§ Collected data
★ ★ ★ ★
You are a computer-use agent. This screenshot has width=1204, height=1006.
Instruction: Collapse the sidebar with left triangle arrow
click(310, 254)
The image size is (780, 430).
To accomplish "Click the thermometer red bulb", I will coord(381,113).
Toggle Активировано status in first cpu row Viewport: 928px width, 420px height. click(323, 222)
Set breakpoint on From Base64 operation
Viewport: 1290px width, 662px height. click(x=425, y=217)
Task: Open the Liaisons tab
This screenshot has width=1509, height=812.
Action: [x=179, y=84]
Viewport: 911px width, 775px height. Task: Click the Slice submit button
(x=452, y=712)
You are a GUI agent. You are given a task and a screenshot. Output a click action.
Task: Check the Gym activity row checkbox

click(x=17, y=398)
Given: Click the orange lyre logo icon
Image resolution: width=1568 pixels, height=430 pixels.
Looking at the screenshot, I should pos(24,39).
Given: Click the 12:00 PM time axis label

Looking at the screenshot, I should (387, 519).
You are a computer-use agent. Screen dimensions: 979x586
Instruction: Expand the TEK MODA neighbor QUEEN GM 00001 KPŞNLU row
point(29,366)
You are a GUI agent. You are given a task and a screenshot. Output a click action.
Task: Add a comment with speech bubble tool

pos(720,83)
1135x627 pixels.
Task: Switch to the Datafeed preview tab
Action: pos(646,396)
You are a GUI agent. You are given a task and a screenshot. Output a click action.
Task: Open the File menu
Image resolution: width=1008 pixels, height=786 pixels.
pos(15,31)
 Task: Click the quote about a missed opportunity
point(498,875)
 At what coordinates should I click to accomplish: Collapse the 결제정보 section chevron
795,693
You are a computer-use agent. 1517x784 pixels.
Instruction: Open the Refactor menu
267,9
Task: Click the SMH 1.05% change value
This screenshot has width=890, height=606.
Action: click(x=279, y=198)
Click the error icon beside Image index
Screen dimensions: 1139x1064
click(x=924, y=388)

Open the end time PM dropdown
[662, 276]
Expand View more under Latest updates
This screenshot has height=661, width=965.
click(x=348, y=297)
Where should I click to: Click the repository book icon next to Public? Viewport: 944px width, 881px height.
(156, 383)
★ ★ ★ ★
§ THE PROBLEM
From the lines above, copy those that contain the word "computer".

§ WRITTEN RESPONSE
You are a computer-use agent. This screenshot has width=1204, height=1006.
You are a computer-use agent. Screen dimensions: 979x586
You are a computer-use agent. 1517x784 pixels.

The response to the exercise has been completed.